Pemerintah Diminta Mengubah Persepsi Soal Bahaya Varian Delta

Ilustrasi/Medcom.id Ilustrasi/Medcom.id

Apakareba:  Belakangan terjadi pergeseran risiko kematian akibat covid-19 dari populasi lanjut usia ke kelompok usia produktif. Menurut epidemiolog Fakultas Kesehatan Masyarakat Universitas Indonesia (FKM UI), Tri Yunis Miko Wahyono, hal tersebut dikarenakan persepsi pemerintah yang salah terhadap bahaya varian B.1.617.2 atau varian delta .
 
"Virus covid-19 sebelumnya memang menyebabkan kematian paling tinggi di usia 55 tahun ke atas. Tapi varian delta itu menyerang semua kelompok umur," kata Tri Yunis, dikutip dari Medcom.id, Kamis, 5 Agustus 2021.
 
Karena menyerang semua kelompok umur, lanjut dia, risiko kematian juga bisa menyasar siapa saja. Yunis sepakat jika usia produktif lebih tinggi mobilitasnya yang membuat mereka terpapar.

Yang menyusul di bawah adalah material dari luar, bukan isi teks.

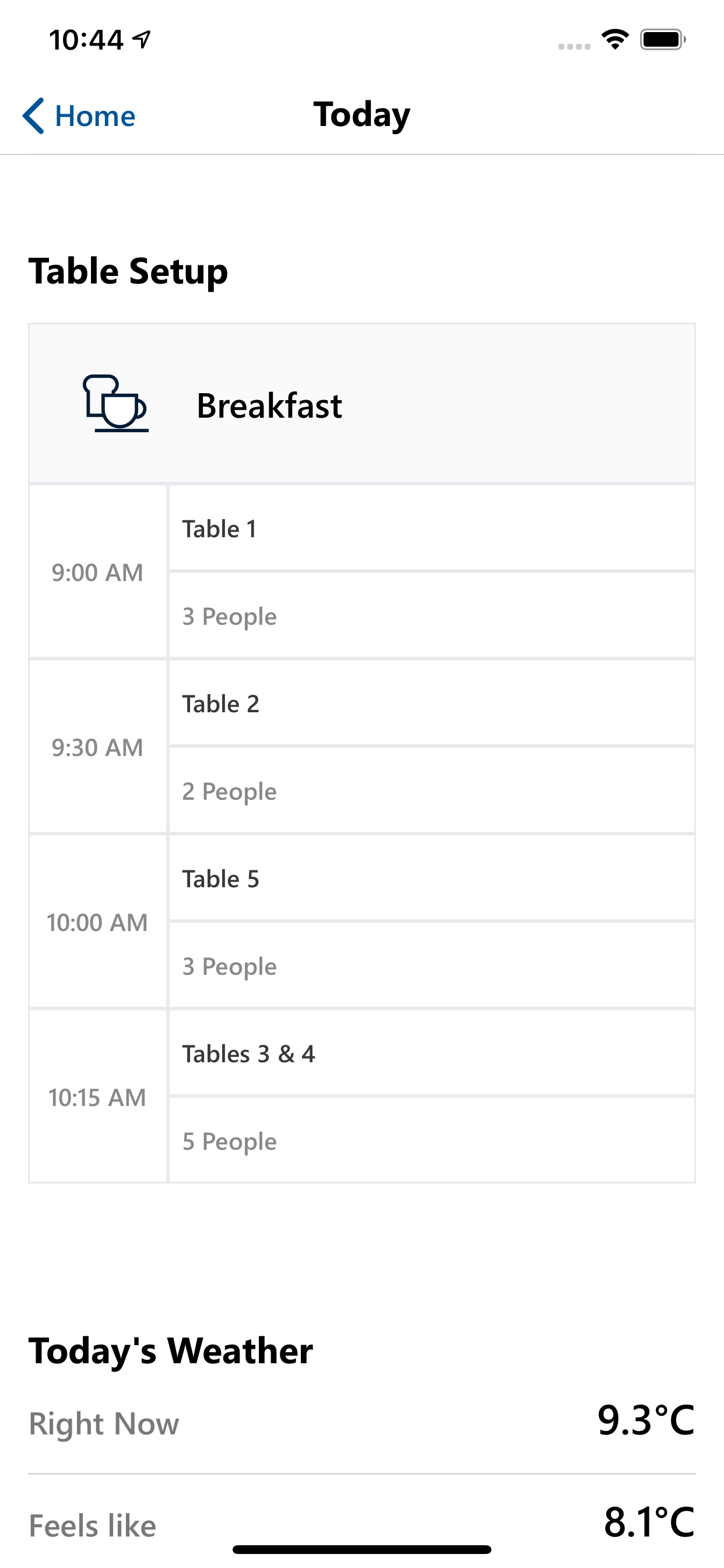The image size is (724, 1568).
Task: Open the Table 5 entry
Action: coord(432,878)
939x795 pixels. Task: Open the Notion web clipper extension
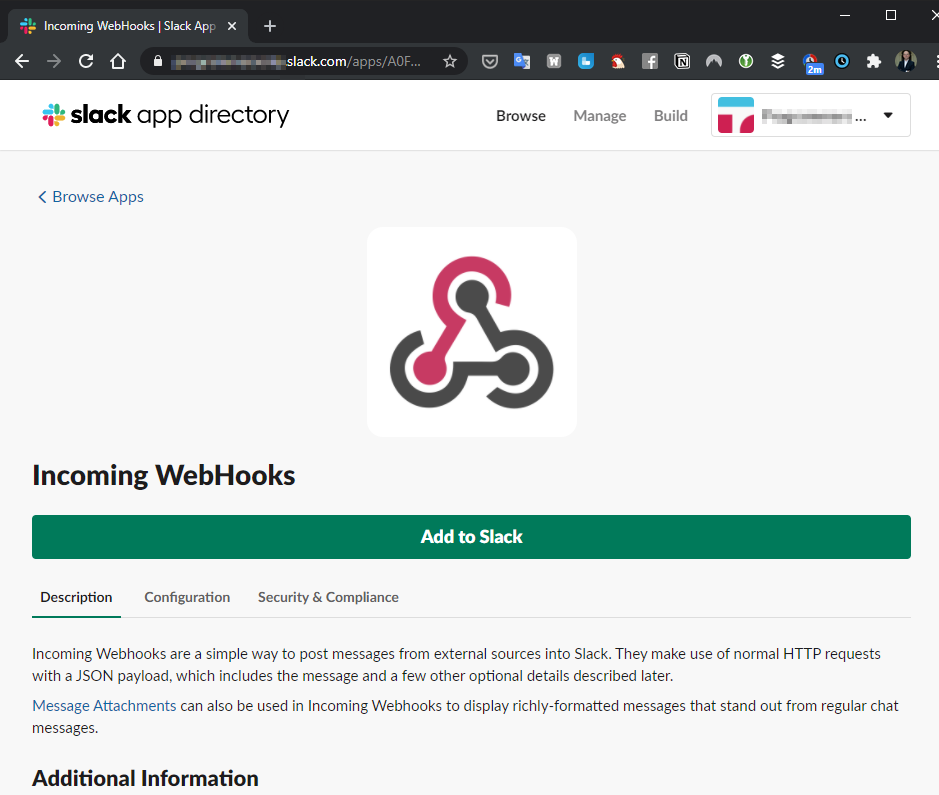[682, 61]
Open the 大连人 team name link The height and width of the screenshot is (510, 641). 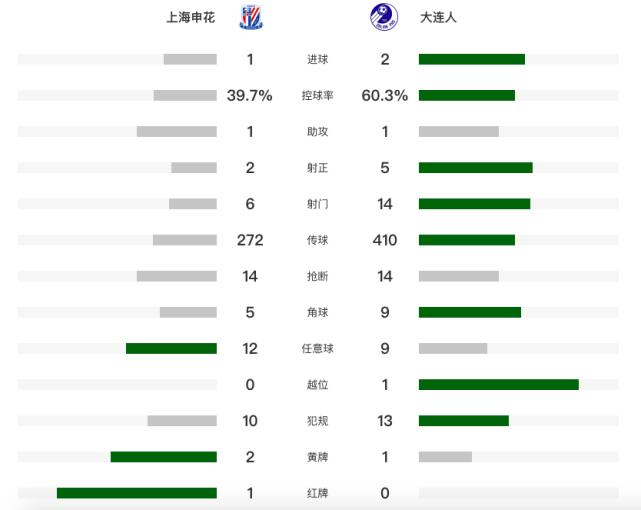coord(438,18)
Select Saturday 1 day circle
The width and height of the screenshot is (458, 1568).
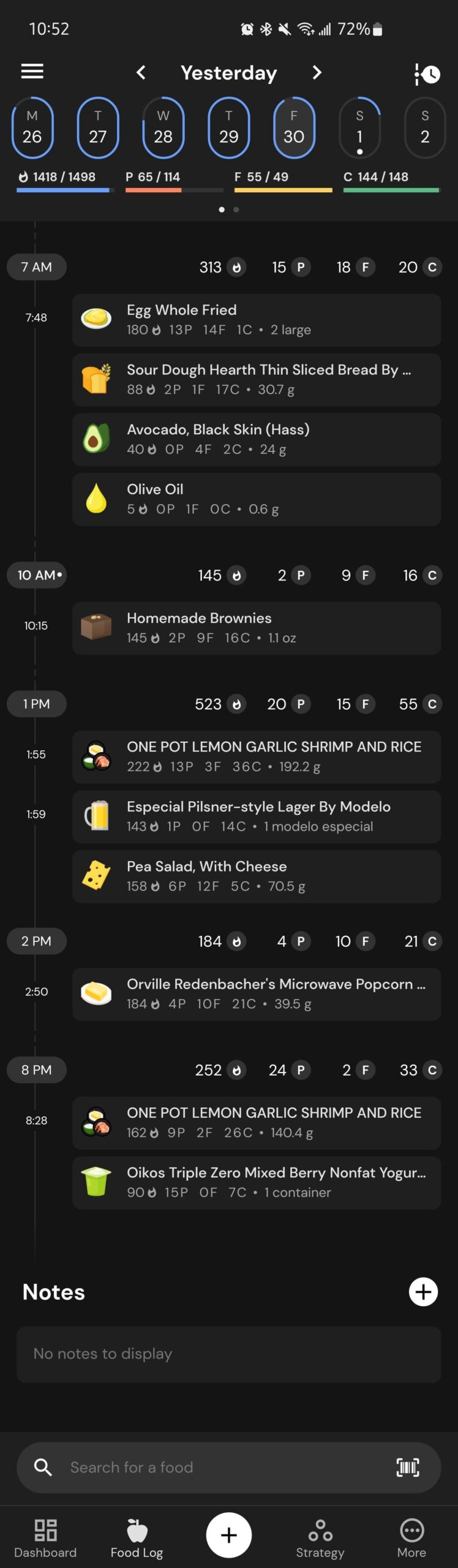click(360, 127)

Namun, dia menilai pemerintah masih beranggapan varian delta sama dengan varian lainnya. Hal ini dilihat dari proteksi dan berbagai kebijakan yang dilakukan.

Baca juga:  Luhut Pandjaitan: Elite Politik Jangan Asal Komentar Perkara Covid-19!

"Selama ini pemerintah, satgas semua menyamakan. Padahal semua negara punya persepsi yang membahayakan, Singapura lockdown  karena varian delta. Persepsi ini yang harus diubah," kata dia.
 
Sebelumnya, Satuan Tugas (Satgas) Penanganan Covid-19 melaporkan kecenderungan pergeseran risiko kematian akibat covid-19 dari lanjut usia ke kelompok masyarakat berusia produktif. Kematian pada kelompok produktif melonjak.
 
Hal itu berdasarkan laju kasus kematian akibat covid-19 dalam kurun Juni hingga Juli 2021. Rata-rata angka kematian mencapai 1.582 orang per hari.
 
Kasus kematian tidak didominasi kelompok lansia di atas 60 tahun. Namun, dialami kelompok usia 46-59 tahun. Angka kematian melonjak hampir lima kali lipat dari 2.500 menjadi 13.000.